Thursday, August 30, 2012

Reviews of some books on big questions

I am suspiocious of books about big questions and read only one of the books mentioned below.
 Mike Beggs' reviews of Debt by David Graeber A sample passage:
"The mint can print any numbers on its bills and coins, but cannot decide what those numbers refer to. That is determined by countless price-setting decisions by mainly private firms, reacting strategically to the structure of costs and demand they face, in competition with other firms. Graeber interprets Aristotle as saying that all money is merely “a social convention,” like “worthless bronze coins that we agree to treat as if they were worth a certain amount.” Money is, of course, a social phenomenon. What else would it be? But to call its value a social convention seems to misrepresent the processes by which this value is established in an economy like ours – not by general agreement or political will, but as the outcome of countless interlocking strategies in a vast, decentralized, competitive system."
══════════════════════════════
● To be done
A. In the blog post, what determines what the numbers printed on bills and coins refer to?
B. Decide whether each statement agrees with the blog post, answering yes or no and quoting the deciding words: (i) The writer read all of the books mentioned. (ii) The mint can decide what the numbers on its bills and coins refer to. (iii) The quoted passage calls money a social phenomenon.
C. Please rewrite the paragraph of the blog post beginning "The mint can print any numbers" more briefly, keeping its main facts.

● Data section
══════════════════════════════
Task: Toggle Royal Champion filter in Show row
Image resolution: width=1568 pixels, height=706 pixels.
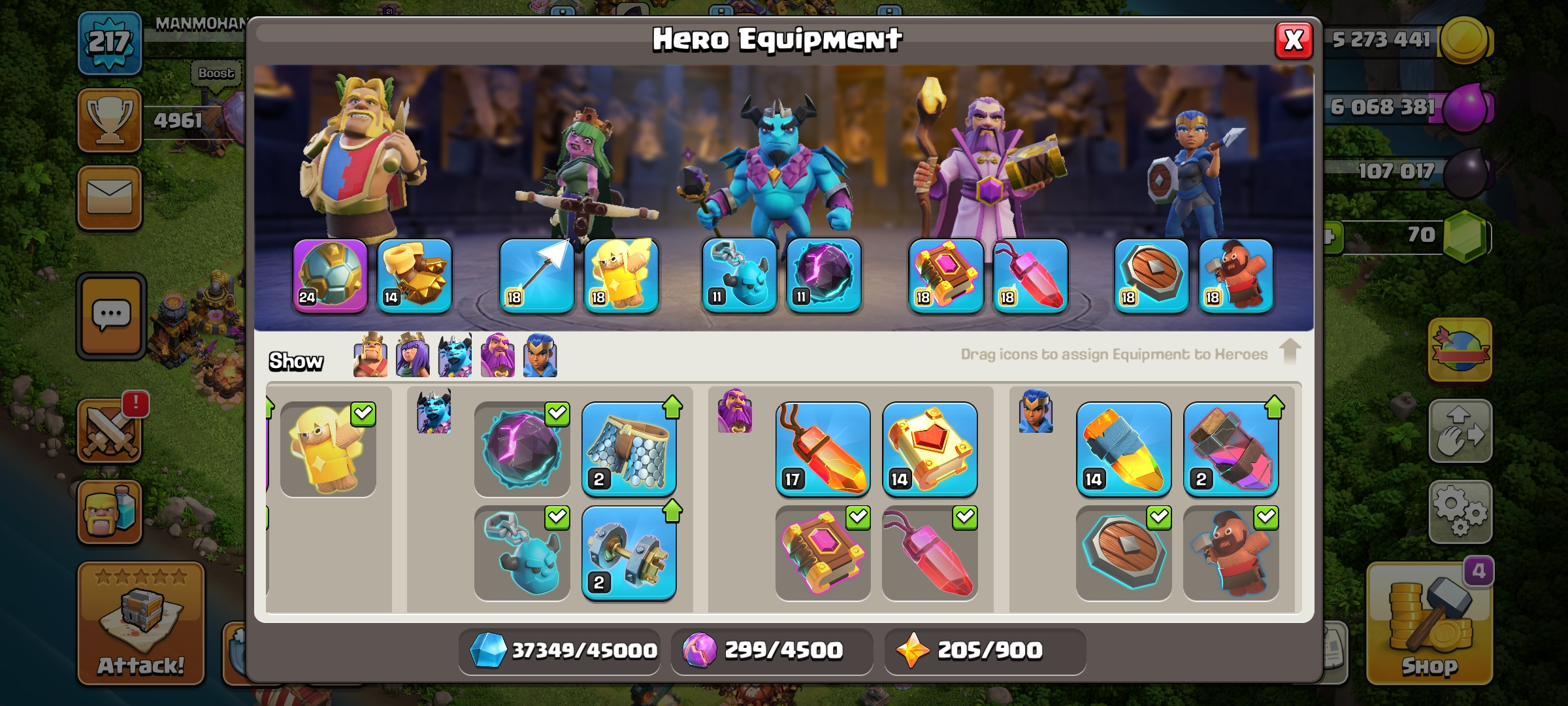Action: tap(540, 356)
══════════════════════════════
● Complete answers
A. Countless price-setting decisions by mainly private firms.

B.
(i) No: "read only one of the books mentioned below."
(ii) No: "but cannot decide what those numbers refer to."
(iii) Yes: "Money is, of course, a social phenomenon."

C. The mint prints numbers on bills and coins but cannot decide what they refer to. That is set by countless price-setting decisions by mainly private firms, which compete and respond to their costs and demand. Graeber reads Aristotle as calling all money "a social convention." Money is a social phenomenon, but calling its value a convention misrepresents how that value is established in an economy like ours. It comes not from general agreement or political will but from countless interlocking strategies in a vast, decentralized, competitive system.